A lesson learned from the data discussions was that if we specified data beyond what was possible we’d end up with these hidden problems. The schema needed to be flexible, and give guidance on handling differences. Having an overly-strict definition is deceptive to the end-user, pretending the data is something it’s not. It’s better to publish real data and communicate the problems it contains.
Services maintain their membership databases to remove members they don’t consider active (people like me, despite my library cards). My view always tends to be: the more data, the better. If services can publish a summary of members in their membership database, that will be a simple and comprehensive outcome.
Collecting metadata about different policies is then a good way of communicating the differences.
CIPFA combine borrower counts and population of the local authority, and report the number of borrowers per 1,000 population. For example, in 2019 North East Lincolnshire declared 7,381 active borrowers. This is 46 borrowers per 1,000 population (5%). Merton libraries reported 347 members per 1,000 population (35%). That’s a huge difference. One service have 7 times as many borrowers, relatively speaking, as the other.
It’s possible that both are to the correct CIPFA definition of active borrowers, but I doubt it. Partly because one service happens to be using a system that doesn’t work that way.
But, even if they’re accurate, is it valid to report relative to the population of the local authority? Only if you’re only counting borrowers who live in the service. But there will be plenty of people using libraries between authorities, particularly in small urban areas. CIPFA, to be fair, primarily compare services against those with a similar local authority profile. But we have no data on where members live, or how significant that may be to comparisons.
In the membership schema we have an extra dimension to the data called ‘Area code’. This is to break down membership counts by Lower Super Output Area (LSOA). These are small areas devised for statistics, and provide consistency in number of people (between 1,000 and 3,000), and households (betweeen 400 and 1,200). They allow for counting members from outside of the authority, but also provide additional detail.
While trialling the data schema we saw Plymouth membership data.
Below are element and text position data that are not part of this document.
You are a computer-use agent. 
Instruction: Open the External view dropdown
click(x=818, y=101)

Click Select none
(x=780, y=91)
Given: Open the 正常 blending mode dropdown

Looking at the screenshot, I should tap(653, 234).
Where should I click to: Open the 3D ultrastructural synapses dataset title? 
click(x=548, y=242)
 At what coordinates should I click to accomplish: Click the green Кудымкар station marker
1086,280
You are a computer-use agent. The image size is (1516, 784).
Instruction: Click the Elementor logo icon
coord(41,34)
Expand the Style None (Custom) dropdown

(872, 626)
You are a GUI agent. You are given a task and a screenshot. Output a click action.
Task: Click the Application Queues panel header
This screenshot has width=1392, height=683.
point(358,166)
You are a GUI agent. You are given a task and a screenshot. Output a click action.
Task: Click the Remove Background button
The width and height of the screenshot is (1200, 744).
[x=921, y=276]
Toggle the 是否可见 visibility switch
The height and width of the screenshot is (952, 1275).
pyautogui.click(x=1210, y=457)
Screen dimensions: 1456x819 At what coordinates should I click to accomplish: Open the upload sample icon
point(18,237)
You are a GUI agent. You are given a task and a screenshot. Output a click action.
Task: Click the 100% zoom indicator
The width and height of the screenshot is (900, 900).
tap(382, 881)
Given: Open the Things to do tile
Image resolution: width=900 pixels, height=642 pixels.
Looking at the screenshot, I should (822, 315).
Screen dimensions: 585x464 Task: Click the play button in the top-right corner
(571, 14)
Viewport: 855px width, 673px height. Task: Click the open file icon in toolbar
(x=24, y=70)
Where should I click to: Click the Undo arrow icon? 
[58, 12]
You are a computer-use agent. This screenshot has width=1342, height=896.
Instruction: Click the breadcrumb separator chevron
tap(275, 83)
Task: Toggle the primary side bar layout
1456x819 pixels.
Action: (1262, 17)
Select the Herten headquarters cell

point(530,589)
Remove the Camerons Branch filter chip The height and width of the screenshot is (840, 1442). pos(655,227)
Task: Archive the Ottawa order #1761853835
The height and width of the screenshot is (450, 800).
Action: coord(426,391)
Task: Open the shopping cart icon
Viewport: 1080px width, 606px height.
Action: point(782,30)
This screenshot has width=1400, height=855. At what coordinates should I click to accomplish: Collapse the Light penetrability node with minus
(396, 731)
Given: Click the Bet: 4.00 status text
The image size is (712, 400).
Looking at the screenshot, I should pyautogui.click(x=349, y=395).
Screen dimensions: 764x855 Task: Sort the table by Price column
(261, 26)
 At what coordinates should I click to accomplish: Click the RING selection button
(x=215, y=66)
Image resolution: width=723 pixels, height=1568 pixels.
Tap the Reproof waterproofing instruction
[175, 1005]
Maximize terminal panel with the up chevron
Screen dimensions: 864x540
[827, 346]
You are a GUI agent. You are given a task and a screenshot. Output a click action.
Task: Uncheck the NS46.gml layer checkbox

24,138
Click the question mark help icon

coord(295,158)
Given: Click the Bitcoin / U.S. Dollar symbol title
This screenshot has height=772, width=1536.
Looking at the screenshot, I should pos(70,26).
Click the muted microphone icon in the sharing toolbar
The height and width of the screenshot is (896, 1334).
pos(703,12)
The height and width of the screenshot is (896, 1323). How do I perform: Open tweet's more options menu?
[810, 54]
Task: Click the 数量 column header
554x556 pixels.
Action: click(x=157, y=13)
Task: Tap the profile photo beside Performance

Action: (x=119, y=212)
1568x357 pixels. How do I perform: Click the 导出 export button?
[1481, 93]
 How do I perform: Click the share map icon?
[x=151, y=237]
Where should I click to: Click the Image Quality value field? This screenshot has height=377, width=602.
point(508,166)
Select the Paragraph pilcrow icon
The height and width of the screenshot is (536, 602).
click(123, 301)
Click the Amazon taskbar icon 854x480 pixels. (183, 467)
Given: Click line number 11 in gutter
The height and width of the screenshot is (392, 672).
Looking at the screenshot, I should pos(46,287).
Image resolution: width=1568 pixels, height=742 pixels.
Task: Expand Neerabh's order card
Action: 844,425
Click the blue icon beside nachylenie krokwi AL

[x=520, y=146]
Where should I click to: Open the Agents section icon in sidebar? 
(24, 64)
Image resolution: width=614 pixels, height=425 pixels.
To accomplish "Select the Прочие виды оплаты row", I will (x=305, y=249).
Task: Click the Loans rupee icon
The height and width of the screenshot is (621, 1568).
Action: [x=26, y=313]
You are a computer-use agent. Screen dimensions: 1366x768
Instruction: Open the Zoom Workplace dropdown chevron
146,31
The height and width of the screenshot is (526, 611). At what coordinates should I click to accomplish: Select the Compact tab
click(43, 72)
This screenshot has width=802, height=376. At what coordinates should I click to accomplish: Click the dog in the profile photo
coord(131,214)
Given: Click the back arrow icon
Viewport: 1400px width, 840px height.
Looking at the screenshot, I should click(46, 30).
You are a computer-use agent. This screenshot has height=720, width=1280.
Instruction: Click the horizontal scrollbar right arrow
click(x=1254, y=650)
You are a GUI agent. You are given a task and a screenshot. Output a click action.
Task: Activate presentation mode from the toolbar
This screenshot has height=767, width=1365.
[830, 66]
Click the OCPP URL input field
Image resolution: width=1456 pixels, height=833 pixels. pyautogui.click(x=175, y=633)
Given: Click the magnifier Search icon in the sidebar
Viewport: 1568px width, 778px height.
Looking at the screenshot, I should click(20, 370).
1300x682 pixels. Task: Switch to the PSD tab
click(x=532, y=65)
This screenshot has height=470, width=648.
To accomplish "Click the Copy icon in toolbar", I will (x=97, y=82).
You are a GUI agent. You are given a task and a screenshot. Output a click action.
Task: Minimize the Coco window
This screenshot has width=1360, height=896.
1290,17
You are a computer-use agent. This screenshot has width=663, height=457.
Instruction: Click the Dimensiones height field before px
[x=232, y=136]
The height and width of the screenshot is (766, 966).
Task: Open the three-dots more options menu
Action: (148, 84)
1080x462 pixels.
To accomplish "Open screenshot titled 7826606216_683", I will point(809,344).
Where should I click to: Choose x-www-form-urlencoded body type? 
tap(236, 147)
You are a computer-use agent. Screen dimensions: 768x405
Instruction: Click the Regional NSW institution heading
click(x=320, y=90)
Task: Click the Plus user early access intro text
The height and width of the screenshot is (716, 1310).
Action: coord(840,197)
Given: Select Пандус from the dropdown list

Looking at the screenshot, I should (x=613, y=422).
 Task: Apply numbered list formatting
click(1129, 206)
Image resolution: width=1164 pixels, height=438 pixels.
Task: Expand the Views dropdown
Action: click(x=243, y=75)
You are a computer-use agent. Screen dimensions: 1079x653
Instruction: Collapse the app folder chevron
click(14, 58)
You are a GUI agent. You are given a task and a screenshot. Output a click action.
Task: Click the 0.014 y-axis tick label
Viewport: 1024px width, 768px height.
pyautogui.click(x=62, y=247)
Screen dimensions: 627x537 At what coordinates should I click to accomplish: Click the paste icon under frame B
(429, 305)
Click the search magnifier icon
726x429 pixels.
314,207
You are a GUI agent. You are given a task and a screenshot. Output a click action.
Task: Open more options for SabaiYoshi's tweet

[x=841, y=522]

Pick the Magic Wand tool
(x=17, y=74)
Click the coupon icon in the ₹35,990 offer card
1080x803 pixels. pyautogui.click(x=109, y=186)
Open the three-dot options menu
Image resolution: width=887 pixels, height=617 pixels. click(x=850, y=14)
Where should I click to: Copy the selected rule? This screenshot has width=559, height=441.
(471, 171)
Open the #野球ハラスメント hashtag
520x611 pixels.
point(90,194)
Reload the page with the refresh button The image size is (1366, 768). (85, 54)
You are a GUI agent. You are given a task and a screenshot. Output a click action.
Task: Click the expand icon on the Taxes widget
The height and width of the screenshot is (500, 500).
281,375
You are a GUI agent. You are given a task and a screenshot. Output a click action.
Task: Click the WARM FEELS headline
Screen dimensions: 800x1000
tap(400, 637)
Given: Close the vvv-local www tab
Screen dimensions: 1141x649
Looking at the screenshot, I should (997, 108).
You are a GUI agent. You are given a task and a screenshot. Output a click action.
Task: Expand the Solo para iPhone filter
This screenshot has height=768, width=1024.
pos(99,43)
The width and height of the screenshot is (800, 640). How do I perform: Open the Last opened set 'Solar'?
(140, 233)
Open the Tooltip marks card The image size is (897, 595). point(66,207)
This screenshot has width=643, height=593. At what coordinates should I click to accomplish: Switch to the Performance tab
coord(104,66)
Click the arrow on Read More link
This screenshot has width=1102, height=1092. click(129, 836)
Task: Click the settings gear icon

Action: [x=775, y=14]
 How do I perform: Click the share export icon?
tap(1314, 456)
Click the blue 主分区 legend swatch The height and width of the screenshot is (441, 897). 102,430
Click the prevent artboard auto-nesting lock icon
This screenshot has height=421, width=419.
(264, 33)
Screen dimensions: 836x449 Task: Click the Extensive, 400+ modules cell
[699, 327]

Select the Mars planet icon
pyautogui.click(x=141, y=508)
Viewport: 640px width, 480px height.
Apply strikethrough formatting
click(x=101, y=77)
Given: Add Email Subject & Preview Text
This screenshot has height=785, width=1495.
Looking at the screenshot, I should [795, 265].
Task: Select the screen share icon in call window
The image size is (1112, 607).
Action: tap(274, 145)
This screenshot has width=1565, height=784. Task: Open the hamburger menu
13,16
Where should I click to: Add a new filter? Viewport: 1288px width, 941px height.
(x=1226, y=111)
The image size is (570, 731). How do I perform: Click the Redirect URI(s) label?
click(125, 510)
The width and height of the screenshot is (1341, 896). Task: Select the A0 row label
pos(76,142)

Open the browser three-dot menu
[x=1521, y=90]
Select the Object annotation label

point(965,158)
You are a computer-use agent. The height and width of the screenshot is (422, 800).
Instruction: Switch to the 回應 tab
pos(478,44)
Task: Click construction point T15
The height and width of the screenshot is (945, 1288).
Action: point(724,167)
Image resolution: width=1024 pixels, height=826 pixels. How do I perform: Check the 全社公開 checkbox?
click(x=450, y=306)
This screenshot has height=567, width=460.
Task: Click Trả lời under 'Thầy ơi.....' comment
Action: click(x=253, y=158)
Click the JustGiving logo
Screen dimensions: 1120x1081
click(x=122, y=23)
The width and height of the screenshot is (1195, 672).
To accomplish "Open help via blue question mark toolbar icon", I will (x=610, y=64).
About 10% of members lived in other local authorities. Some of these were obvious places: Cornwall and Devon mainly. But also Bristol, Wiltshire, and Surrey. 10% may not seem much, but in Bath and Bristol out of area membership became closer to 15%. In other areas it may be more. We don’t know until we start getting more data.
This all works best when more services release data. Geographic data on membership allows for services to see areas where they have low or high membership. But what about people who live within their authority, but use libraries outside of it? Without other libraries releasing data, they have no knowledge of them. It could be easy to assume certain areas don’t use libraries, when in reality they just find it easier to go to the neighbouring service!
An extra point about these geographic areas is they’re designed to combine with other datasets which provide data at that level. They are census-level geographies, so all the data from the Census will be available. There is also additional information such as the deprivation of the area in different measures: health, education, employment, income, etc. These are all worthwhile datasets for library services to use when analysing their membership.